それは大罪人ノワール・ディスタの絵だった。
ノワール・ディスタは国を滅茶苦茶にした組織の一員。
そう言われている。
実際に、その組織の者達と一緒に行動するところを見た人間が何人もいた。
だから、根も葉もないでたらめというわけではなかった。
だけど、納得できない。
あいつは本物の仲間だった。
俺達の仲間だ。
誰が何と言おうと、俺達は仲間だと思っている。
裏切り者なんかじゃないのに。
人々にいってやりたい気持ちがふつふつと湧いてくる。
拳が震えていた。
しかし隣にいた少女が俺の手を握って首を振った。
大罪人ノワール・ディスタの妹ミスティアだ。
ノワールには妹がいた。
ミスティアは兄をしたっていたし、兄であるノワールもミスティアを大切にしていた。
彼女はくわしい事情を分かっていないながらも、兄の事を信じているのだろう。
「兄が、皆さんを心の底から裏切るはずがありません。たとえ表面的にどうだったとしても」
それは俺達も良く知っている事だった。
あいつが行方不明になる前、俺達はその場にいた。
敵の組織にはめられて、装備もなしに魔物にとりかこまれた俺達に、あいつは隠し持っていた武器を投げ渡してくれた。

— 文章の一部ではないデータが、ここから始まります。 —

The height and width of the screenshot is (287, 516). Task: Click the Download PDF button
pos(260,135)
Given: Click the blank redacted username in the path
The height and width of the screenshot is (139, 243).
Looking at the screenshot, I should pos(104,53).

魔物の相手で忙しくて、ノワールの表情なんてよく見えなかったけど。
でも、仲間だからそうしてくれたのだと信じている。
いま、あいつはどうしているのだろうか。
「犯罪者め!」
「国でなくなった人達に詫びろ!」
「むごたらしく苦しんで死ね!」
何か理由があるのなら、どうか話してほしい。
それならきっと皆で、その問題を解決するために協力するのに。
おまえの居場所はまだここに残ってるんだから。
この世界のどこかで、生きていてくれれば……。